**Work request**
Without any pictures, the records below should be reproduced exactly.

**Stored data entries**
#####

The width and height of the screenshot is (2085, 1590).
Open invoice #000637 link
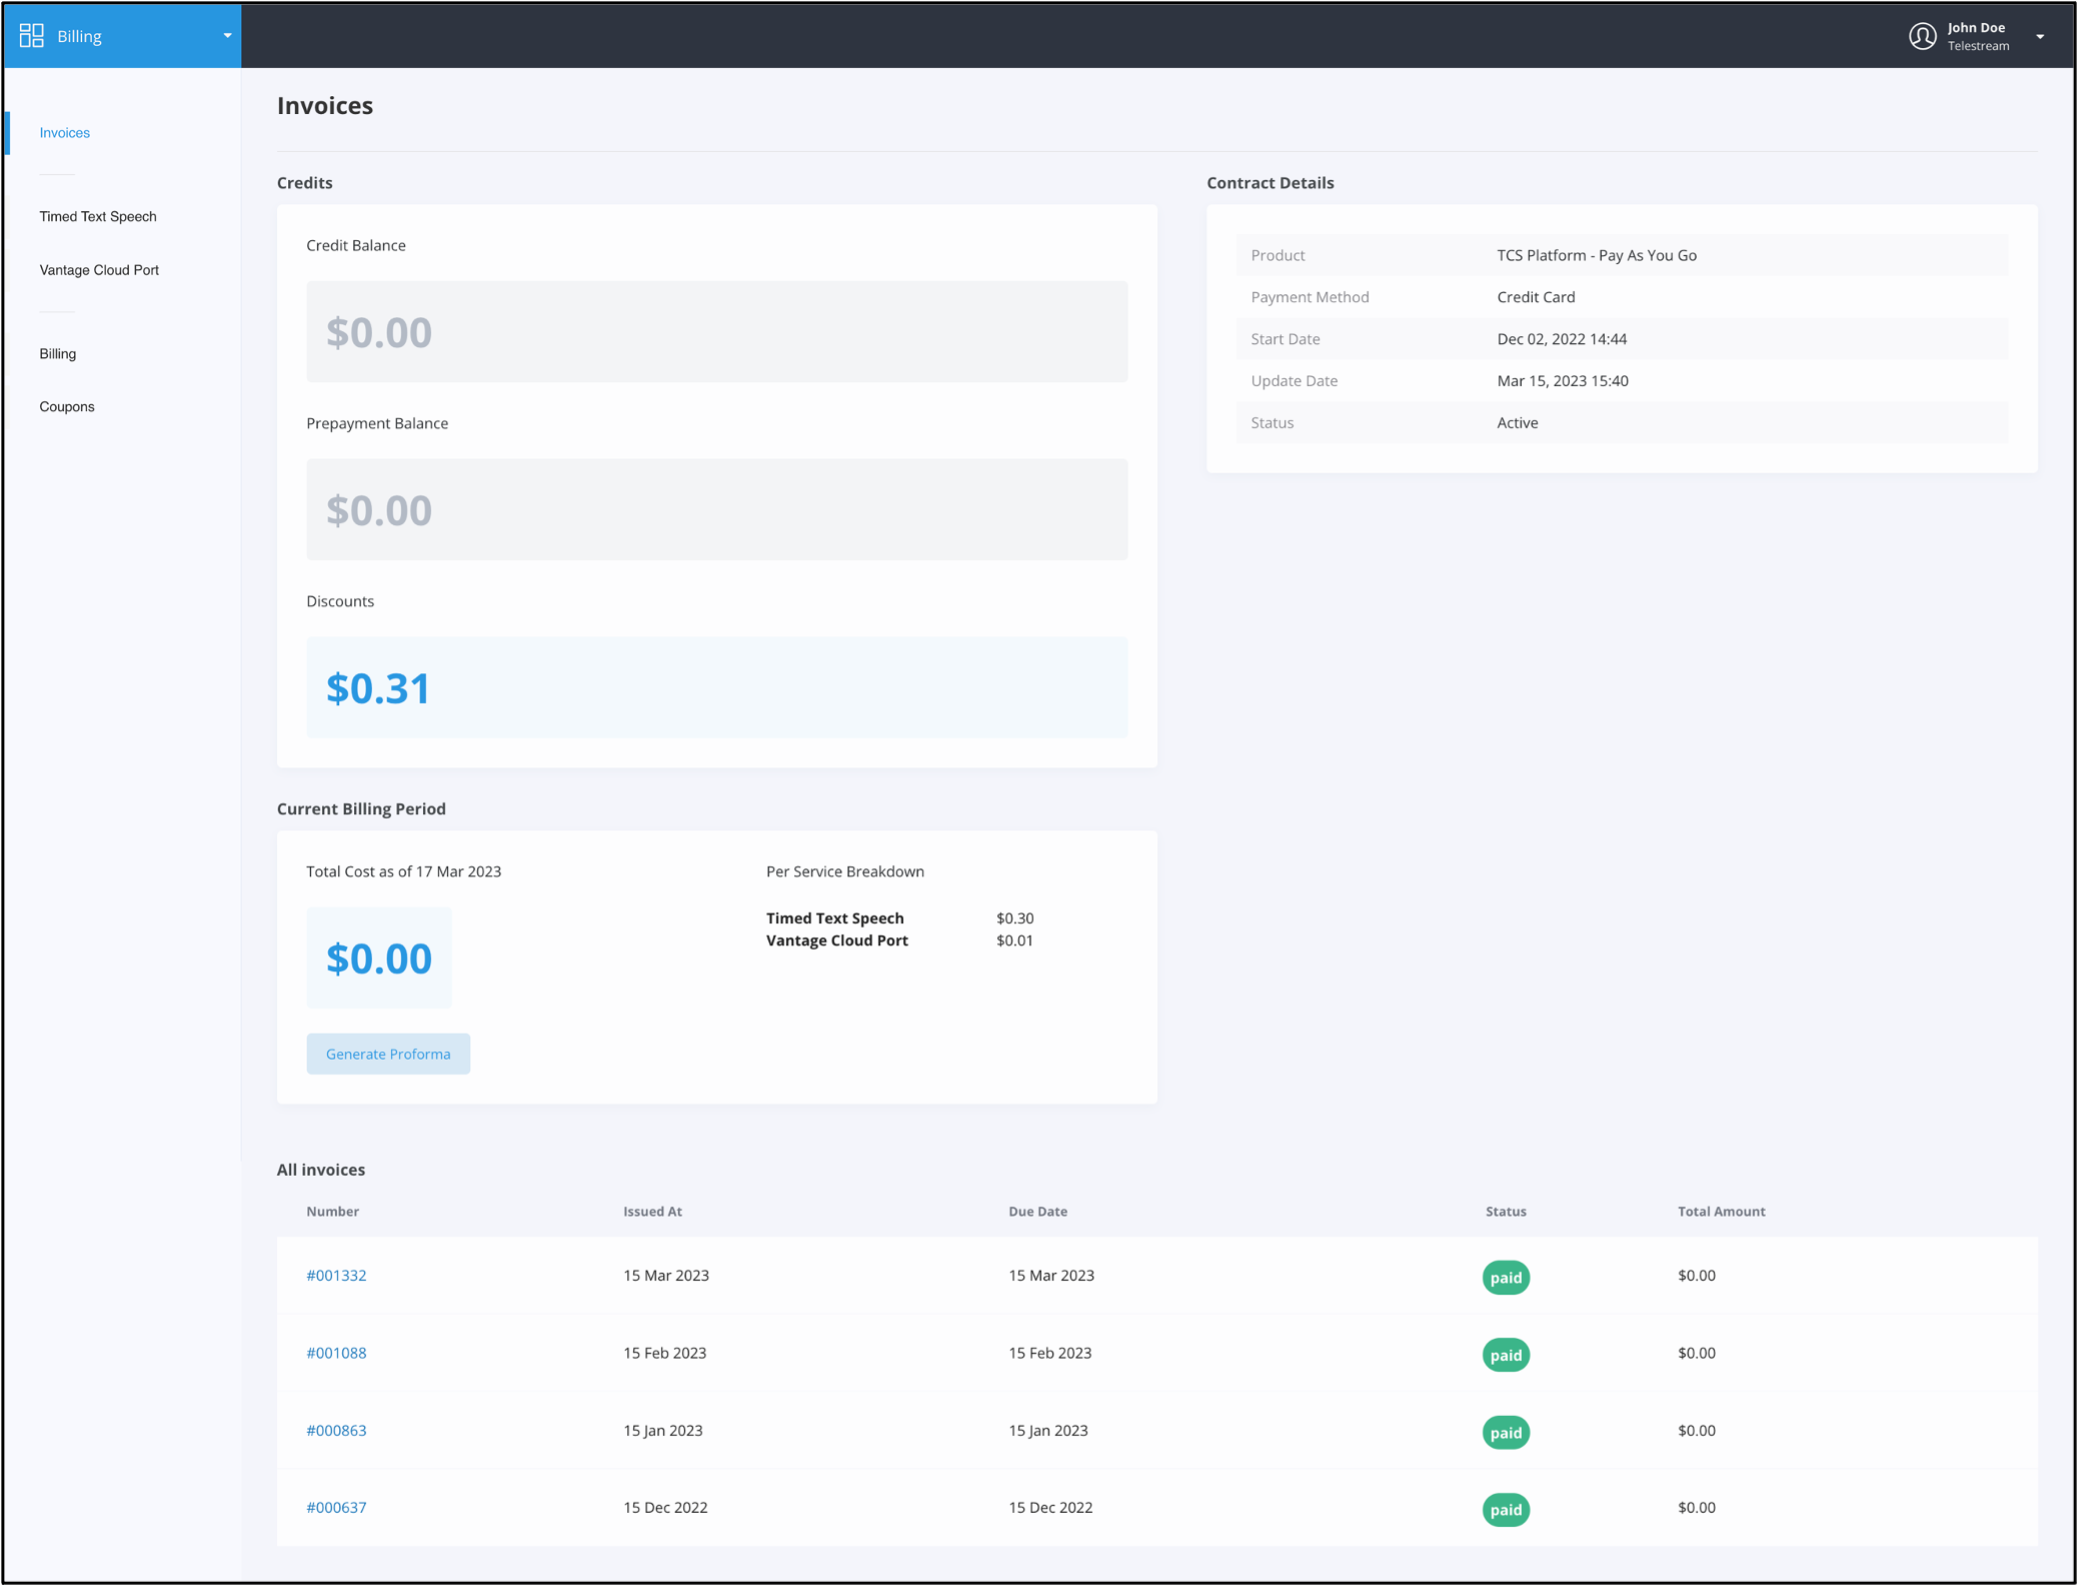pyautogui.click(x=336, y=1508)
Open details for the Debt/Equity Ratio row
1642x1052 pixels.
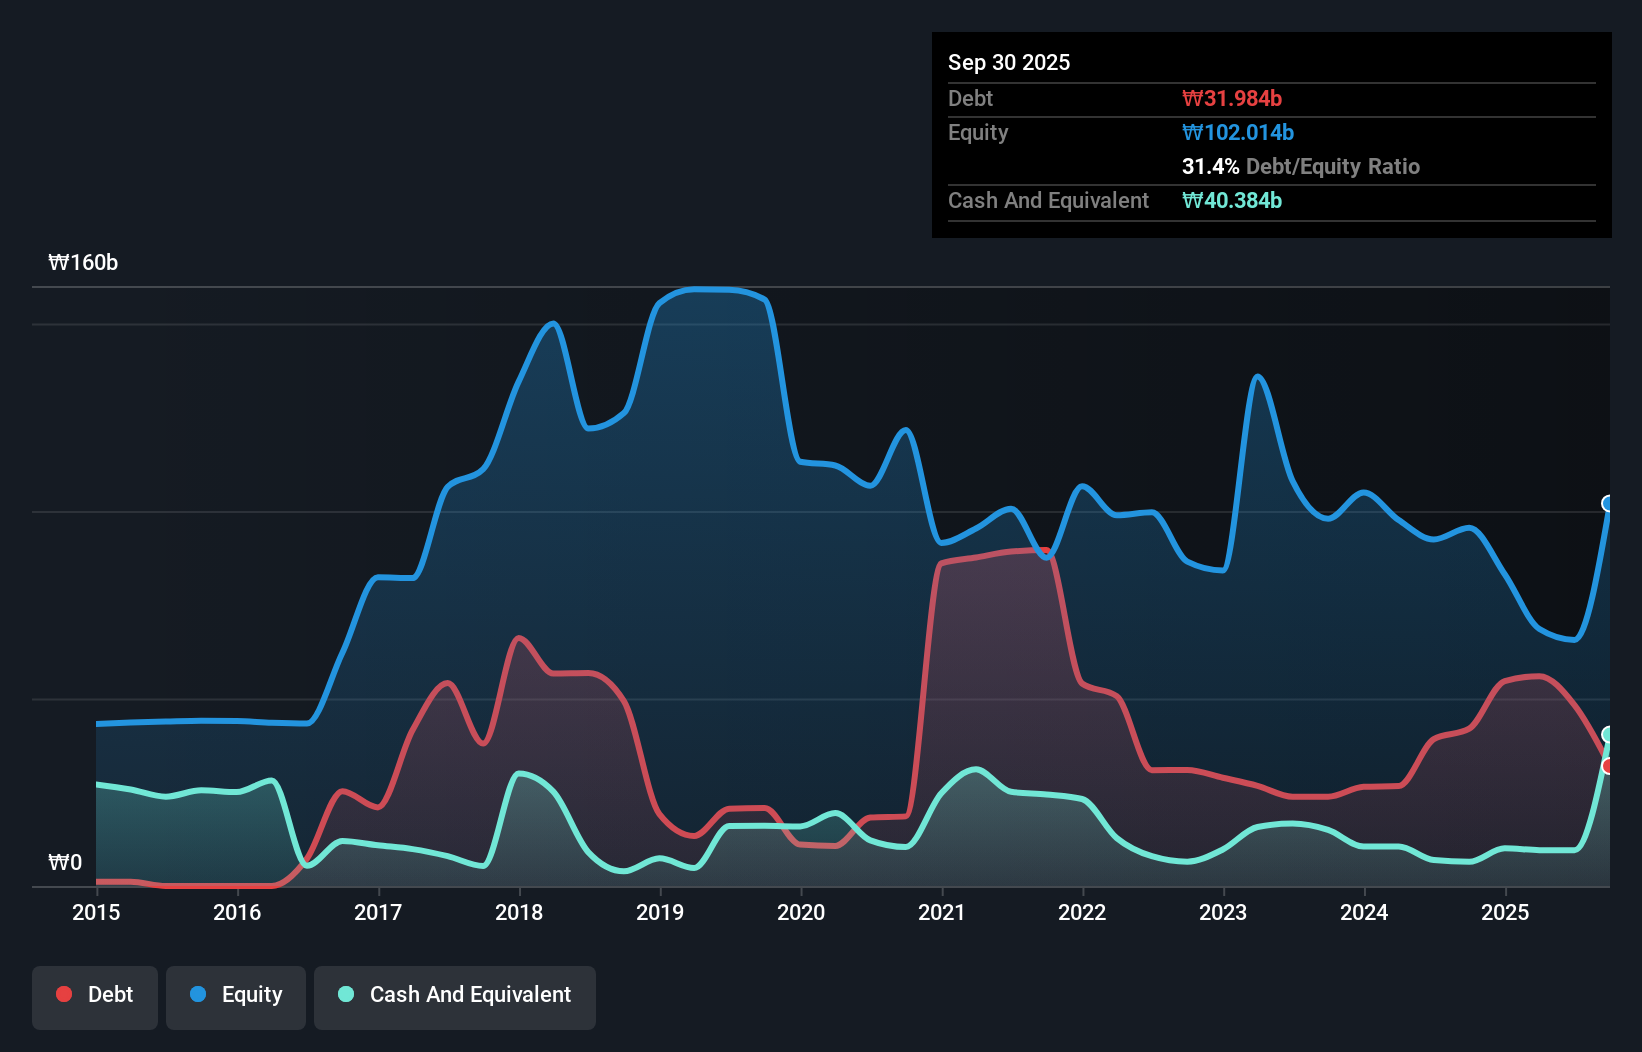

#####

**Problem solution**
The width and height of the screenshot is (2085, 1590).
Open invoice #000637 link
pyautogui.click(x=336, y=1508)
Open details for the Debt/Equity Ratio row
1642x1052 pixels.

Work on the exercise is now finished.